Below are some records. Set down exactly the line holding "You are a computer-use agent. The" and every later line through the end, omitting the pictures.

[Screenshot grounding data]
-*-
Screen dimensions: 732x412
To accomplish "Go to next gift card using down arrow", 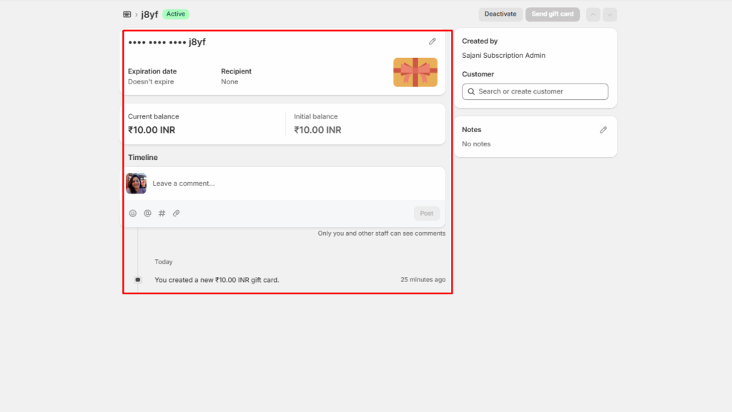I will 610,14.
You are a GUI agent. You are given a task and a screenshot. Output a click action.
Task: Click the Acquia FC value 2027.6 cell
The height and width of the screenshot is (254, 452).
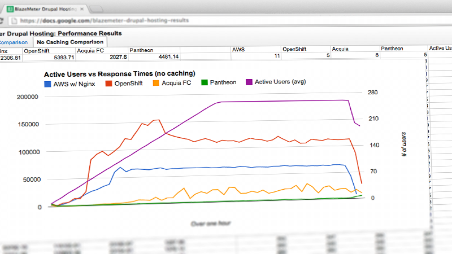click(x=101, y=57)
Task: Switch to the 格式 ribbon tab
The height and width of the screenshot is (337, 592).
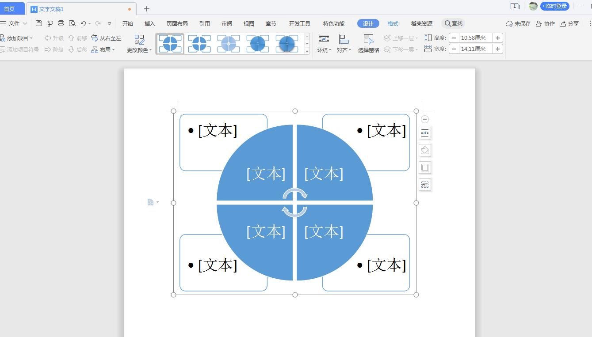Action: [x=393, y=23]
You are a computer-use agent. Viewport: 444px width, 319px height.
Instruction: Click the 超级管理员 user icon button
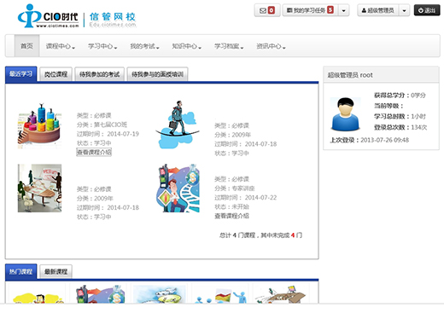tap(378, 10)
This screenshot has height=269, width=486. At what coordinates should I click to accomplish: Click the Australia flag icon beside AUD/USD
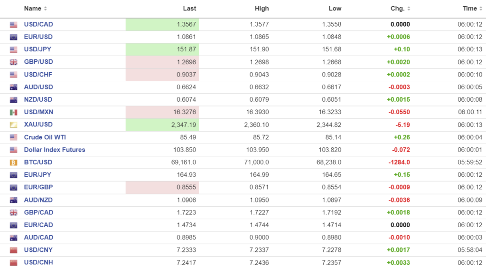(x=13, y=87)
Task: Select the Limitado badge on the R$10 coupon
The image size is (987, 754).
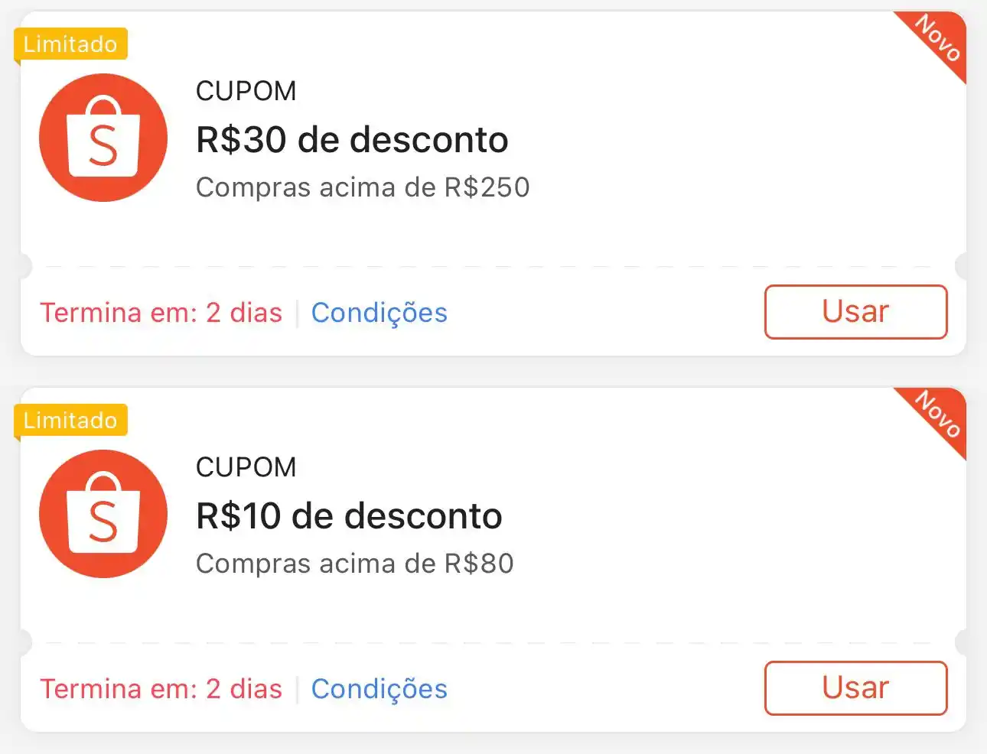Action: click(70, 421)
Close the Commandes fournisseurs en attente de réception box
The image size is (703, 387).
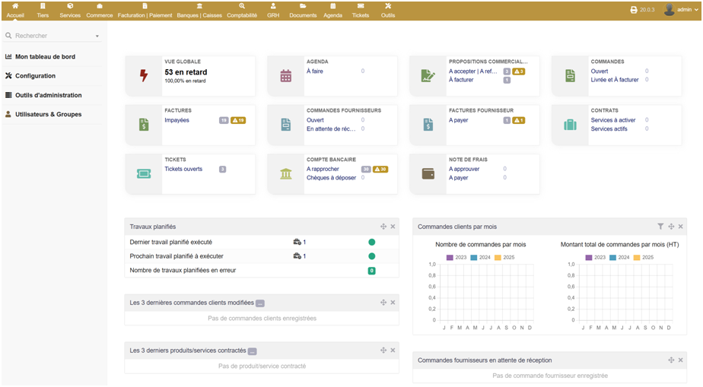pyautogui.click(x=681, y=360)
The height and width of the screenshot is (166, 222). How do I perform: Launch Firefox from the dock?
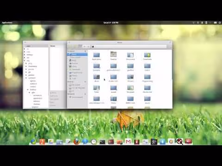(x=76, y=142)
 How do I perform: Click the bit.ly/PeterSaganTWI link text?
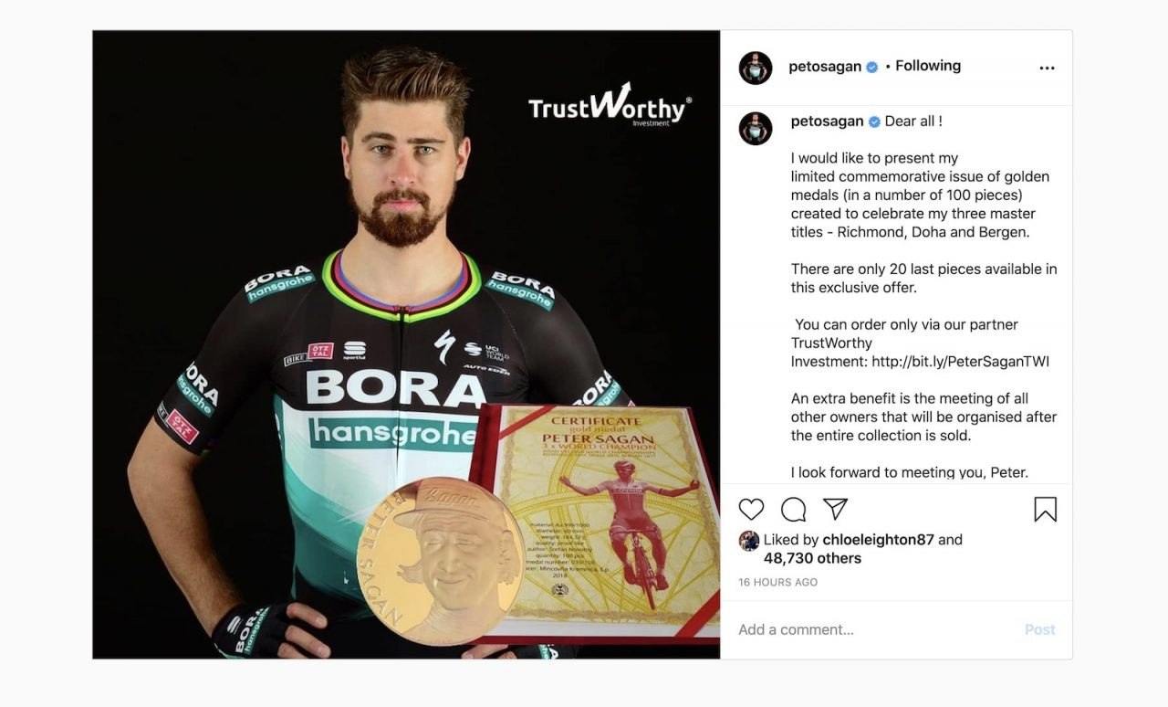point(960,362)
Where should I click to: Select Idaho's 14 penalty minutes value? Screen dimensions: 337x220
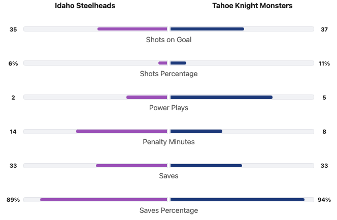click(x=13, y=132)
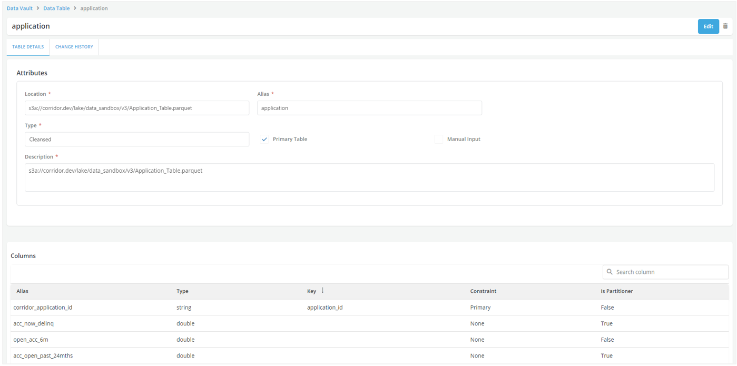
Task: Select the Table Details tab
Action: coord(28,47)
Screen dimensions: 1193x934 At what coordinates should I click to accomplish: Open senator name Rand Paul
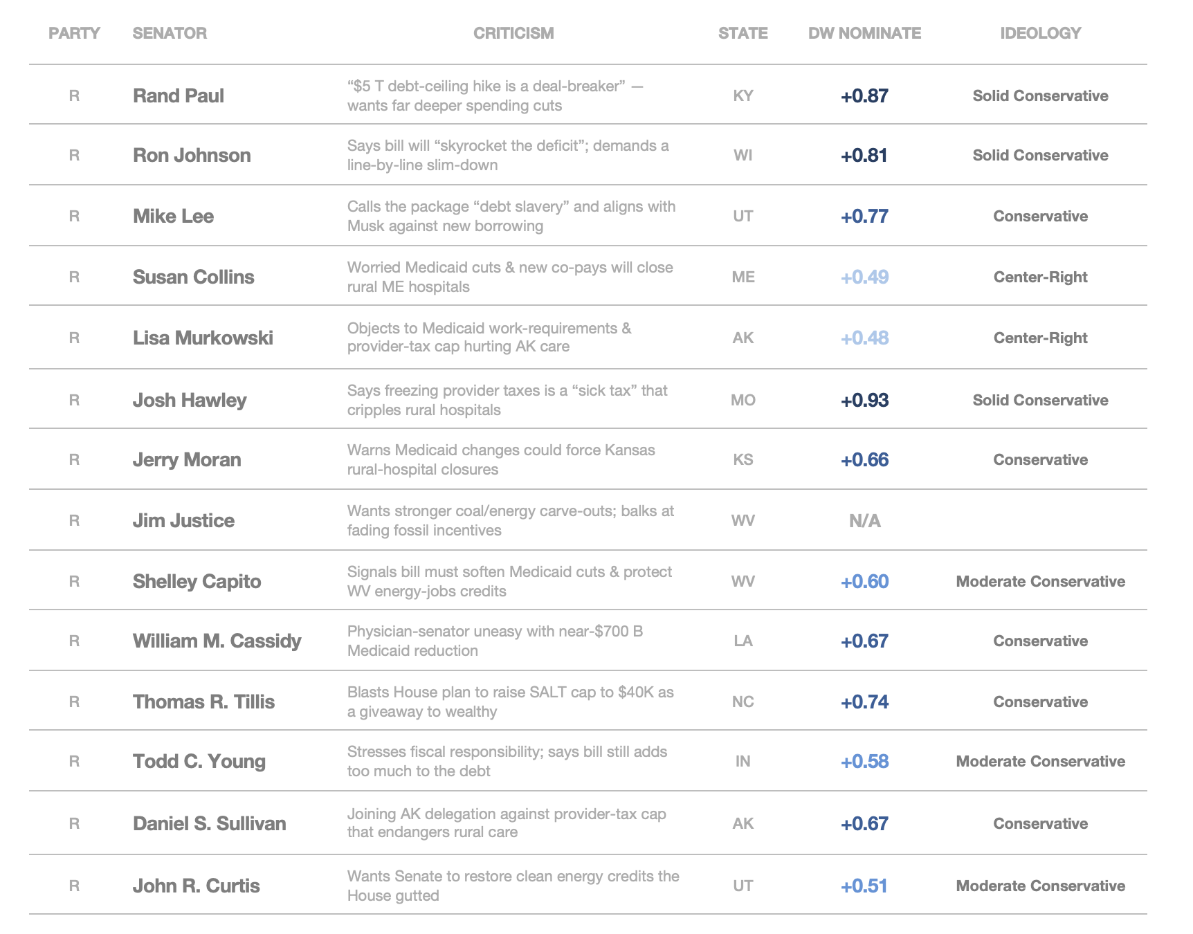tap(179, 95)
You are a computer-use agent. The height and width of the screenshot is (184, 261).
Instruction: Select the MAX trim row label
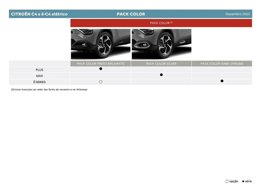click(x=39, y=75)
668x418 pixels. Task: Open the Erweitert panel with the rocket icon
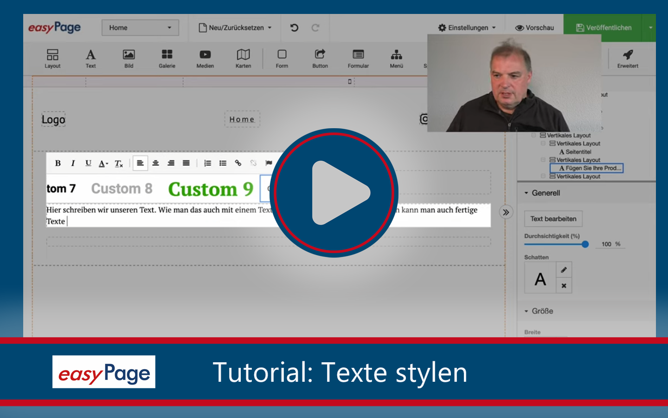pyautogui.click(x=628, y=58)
-*-
_SOLUTION FOR THIS EXERCISE_
You are a computer-use agent. The height and width of the screenshot is (184, 261).
Instruction: Select the MAX trim row label
click(x=39, y=75)
668x418 pixels. Task: Open the Erweitert panel with the rocket icon
pyautogui.click(x=628, y=58)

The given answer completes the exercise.